Arnon Kater, MD, PhD, Professor of Internal Medicine in the Faculty of Medicine at the University of Amsterdam (AMC-UvA), gives an overview of the chronic lymphocytic leukemia (CLL) landscape and discusses the GLOW trial.
CLL is a rare blood cancer resulting in a build-up of lymphocytes in bone marrow, lymph nodes, and blood. The disease is considered treatable, but relapse is very common. Furthermore, many CLL patients cannot withstand the intensive chemotherapy needed to bring them into complete remission.
As Dr. Kater explains, it is common for CLL patients to develop autoimmune complications such as autoimmune neutropenia and autoimmune hemolytic anemia. The treatment landscape for CLL has shifted from chemotherapy to chemoimmunotherapy and now targeted treatments. The targeted treatments tend to fall into one of two categories: PTK inhibitors (e.g., ibrutinib) and BCL-2 inhibitors (eg., venetoclax). As Dr. Kater explains, CLL malignant cells move between the blood and the lymph nodes. In the blood, these cells are more vulnerable and depend on BCL-2 to avoid spontaneous apoptosis. BCL-2 inhibitors have been shown to effectively drive cells into apoptosis. In the lymph nodes, CLL malignant cells are more resistant to apoptosis. PTK inhibitors work by preventing these cells from entering the lymph nodes. Combining PTK inhibitors with BCL-2 inhibitors thus forces these cells to remain in the blood where they cannot gain further protection.

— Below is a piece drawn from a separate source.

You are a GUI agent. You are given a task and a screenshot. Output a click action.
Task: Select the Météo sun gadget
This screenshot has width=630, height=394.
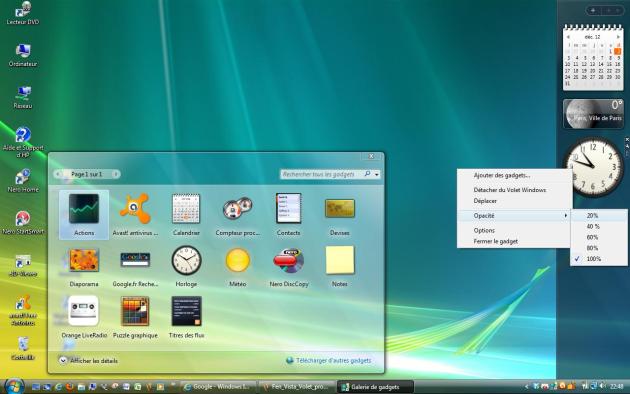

GLOW (NCT03462719) was a phase 3 clinical trial which assessed progression-free survival (PFS) from treatment with ibrutinib plus venetoclax (I+V) compared with chlorambucil plus obinutuzumab (C+O) in elderly or unfit patients with CLL. The study met its primary endpoint of superior progression-free survival (PFS), demonstrating a reduction in the risk of disease progression or death for I+V of approximately 78% compared to C+O.
Secondary endpoints included rates of undetectable minimal residual disease (uMRD), complete response rate (CR) and overall response rate (ORR). The rate of uMRD in the bone marrow was significantly higher for patients treated with I+V compared to those treated with C+O. Three months after the completion of treatment uMRD was observed in 51.9% and 17.1%, respectively. Peripheral blood (PB) uMRD persisted 12 months after the end of treatment in 49% with I+V and 12% with C+O. The CR rate was also significantly higher with I+V vs. C+O (38.7% vs. 11.4%). The ORR was not significantly different between I+V and C+O treated groups. Time to subsequent therapy was longer for I+V.